Lo charme parigino di cui trasudano le undici canzoni è sempre di gran classe, tanto che il maestoso luccichìo sarebbe in grado di mascherare le più grandi povertà e proprie difettosità. Ma per essere eleganti in una serata di gala, non ci si deve permettere il ghiribizzo di azzardare, altrimenti si rischia lo scherno degli altolocati tutt’in tiro. Per questo non aspettatevi le chitarre strozzate di Suspended from Class, o il piglio arioso di Books Written for Girls. Ci troviamo piuttosto in un disco che manca di un equilibrio esterno pur essendo calibrato alla prefazione dall’interno: si possono sentire le varie stratificazioni strumentali adagiarsi delicatamente sopra la voce di Tracyanne Campbell, ma queste non riescono a trovare un perfetto equilibrio con ciò che è al di fuori.

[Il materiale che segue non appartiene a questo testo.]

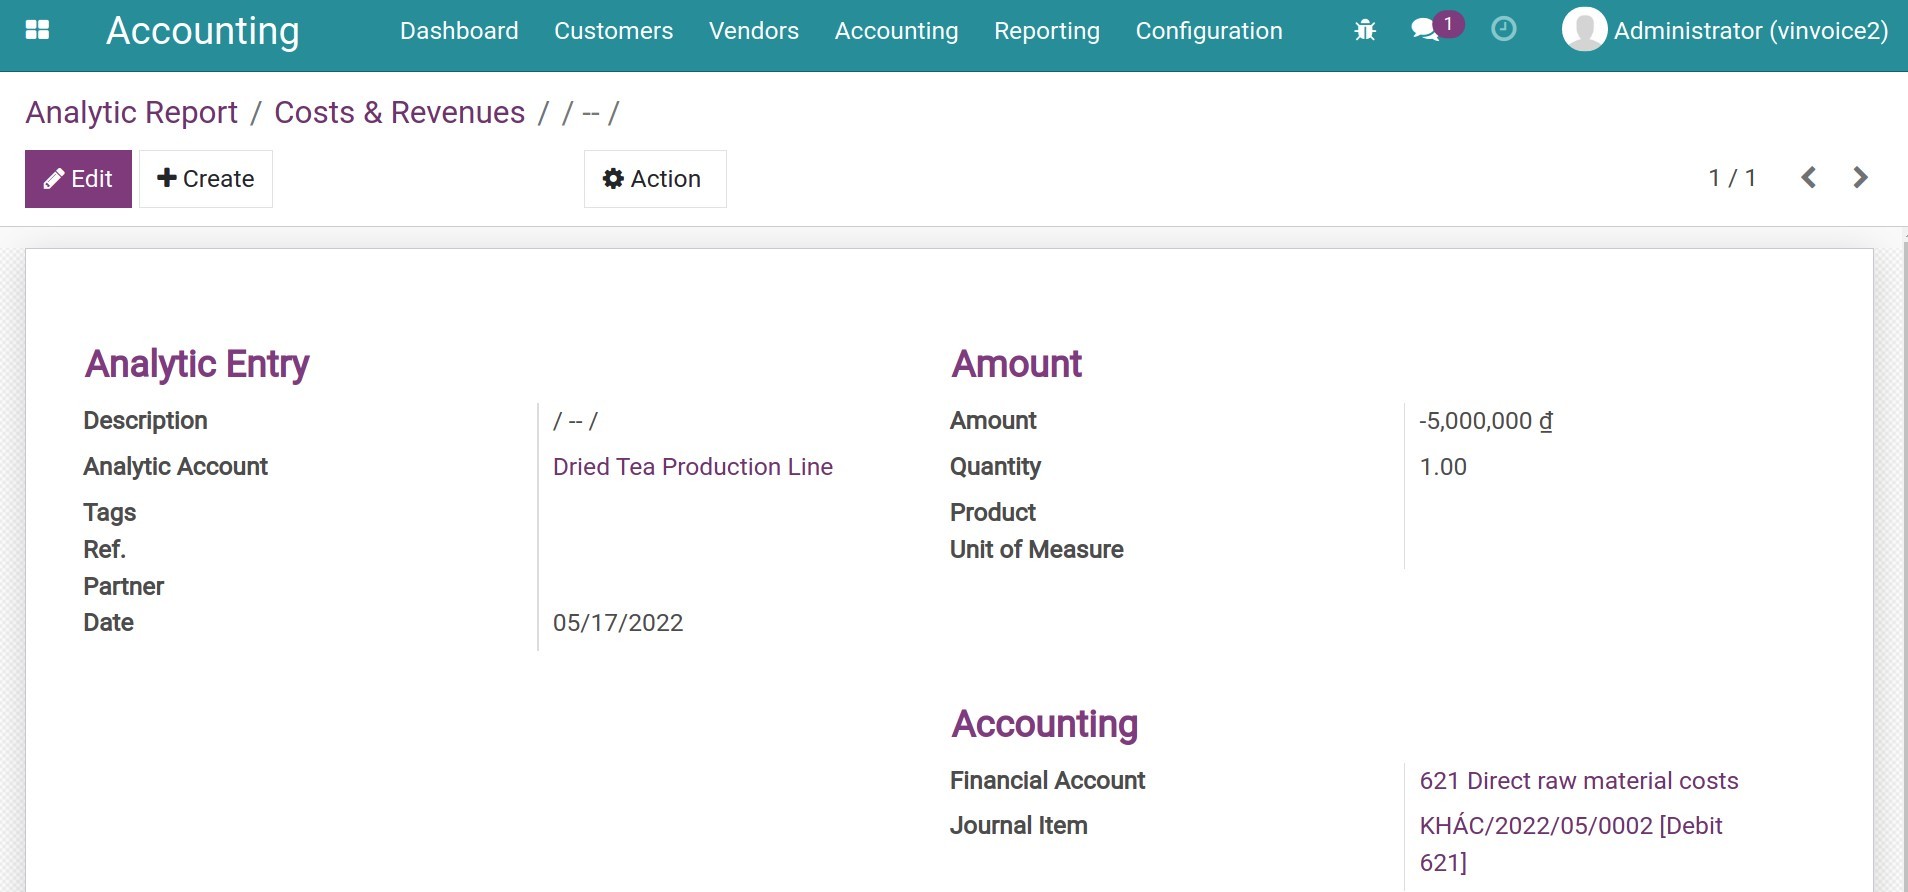Click the Administrator avatar image
Screen dimensions: 1908x892
click(1584, 30)
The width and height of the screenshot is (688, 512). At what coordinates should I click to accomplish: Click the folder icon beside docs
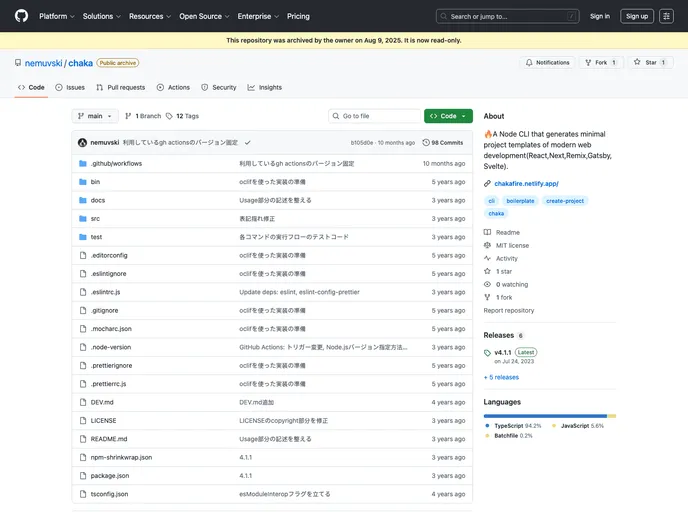(x=82, y=200)

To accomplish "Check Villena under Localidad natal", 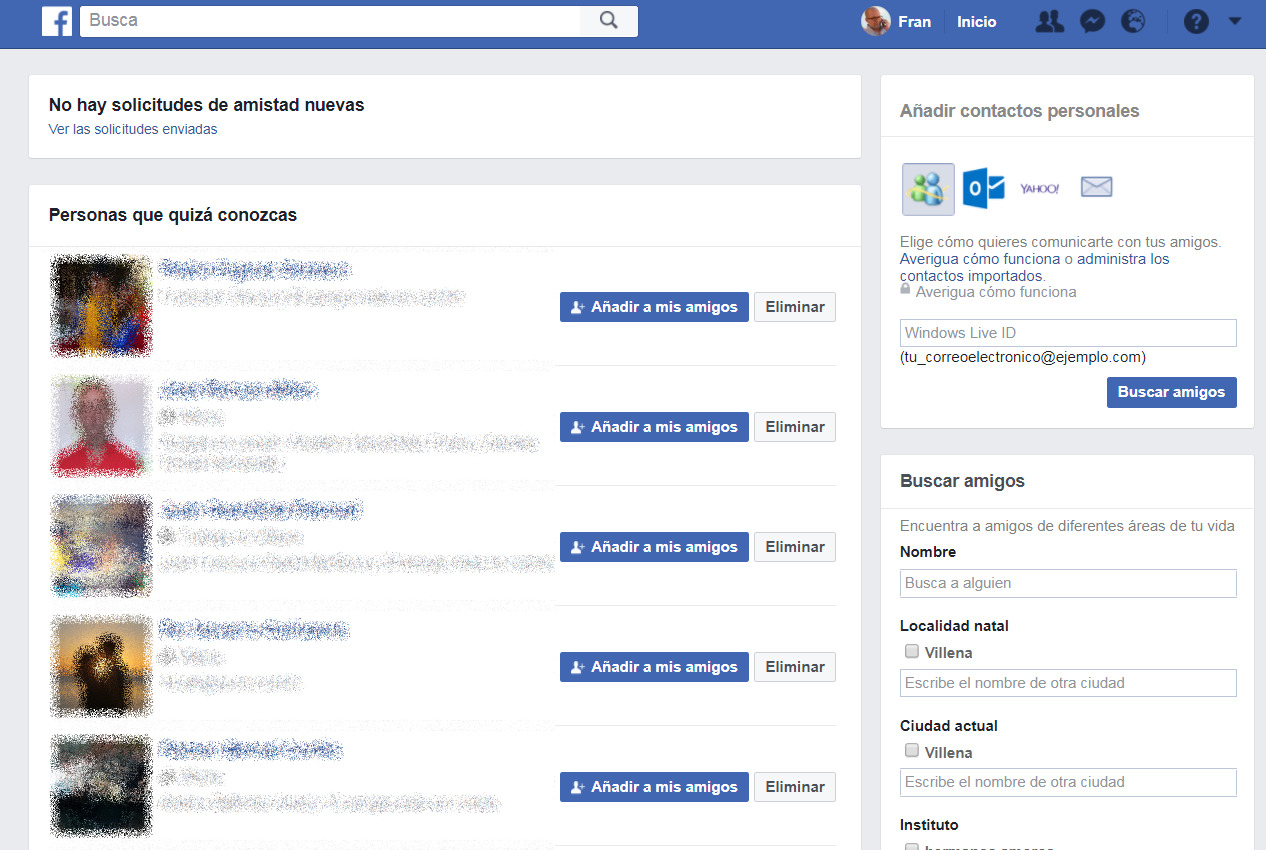I will [911, 651].

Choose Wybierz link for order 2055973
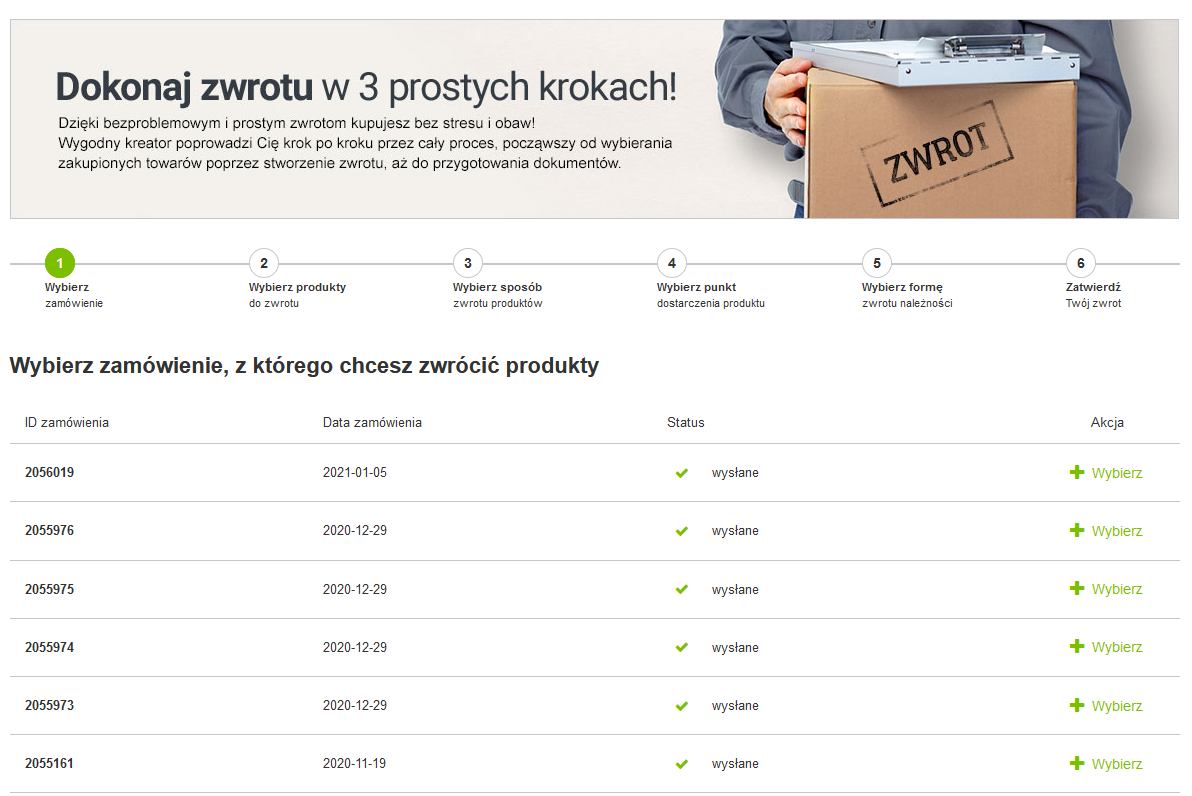[x=1116, y=706]
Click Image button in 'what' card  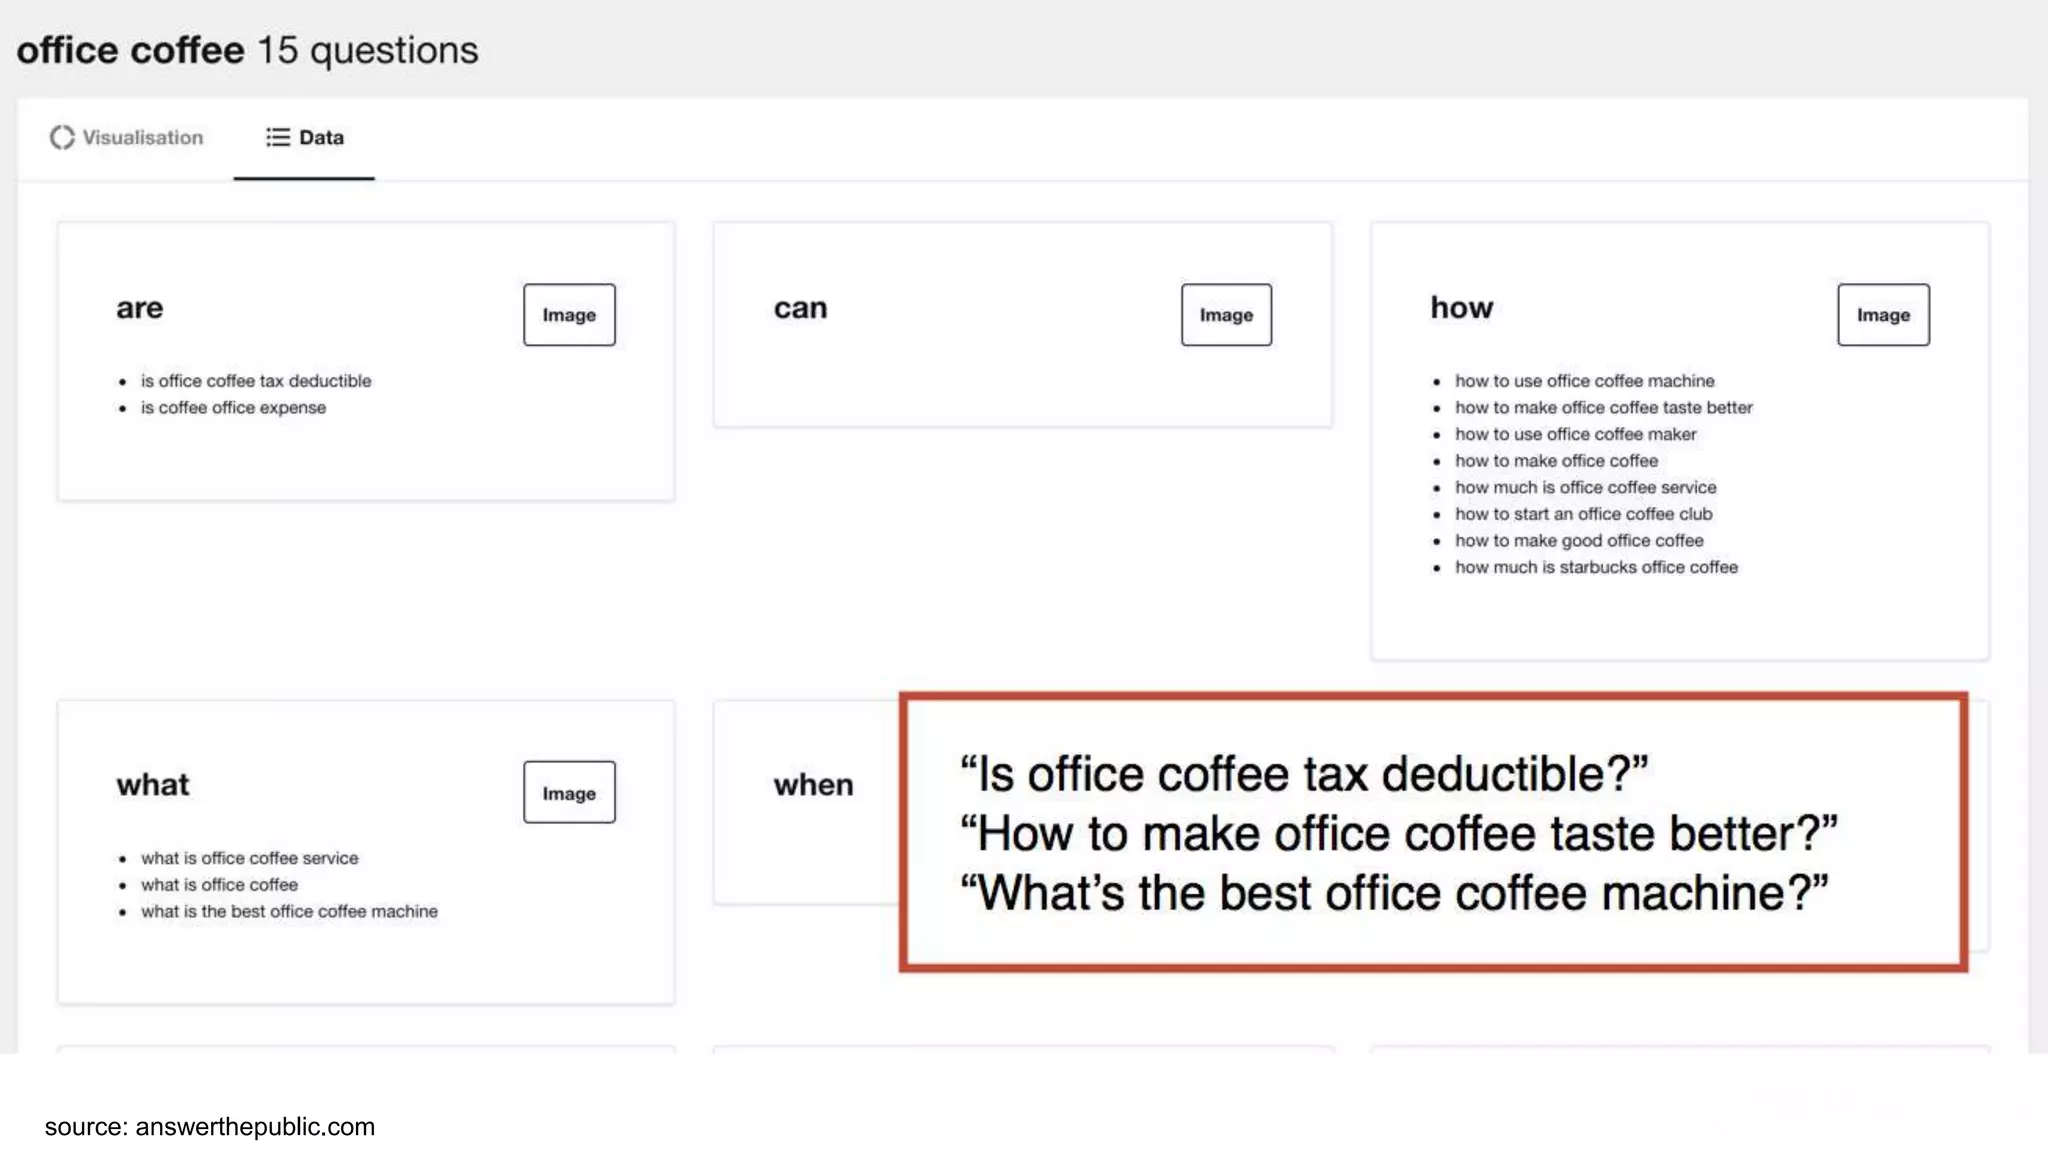pyautogui.click(x=569, y=793)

Un disco di classe, sì, ma non di più. Va però fatto notare come, nonostante ciò, i Camera Obscura anche qui abbiano buttato qualcosa di veramente buono: I Missed Your Party, che tira giù una lista di ottime occupazioni improvvisate per evitare in tutta gioia vari festicciole scomode (I listen to Billy Joel, I watch Flashdance again, I’m going to get through Walt Whitman, I’m going to be in bed by ten); il pop gustoso di Do It Again, e Break It to You Gently – nonostante l’attacco del synth eighties sia spiccicato a My Heart Skips a Beat dei TOY. E poi, dulcis in fundo, sul pezzo che dà il tiolo al disco, Desire Lines, le anime quiete di Underachievers Please Try Harder vengono riesumate e donano a tutti noi un tuffo nel passato non indifferente. Ciò che era grazia oggi è corrente di risacca, cantano. Ma è un processo irreversibile e del tutto spontaneo, come lungo quelle vie dove a lungo si è camminato – appunto desire lines (o paths) – dove oggi non cresce più erba,  ma appassisce solo ciò che è stato.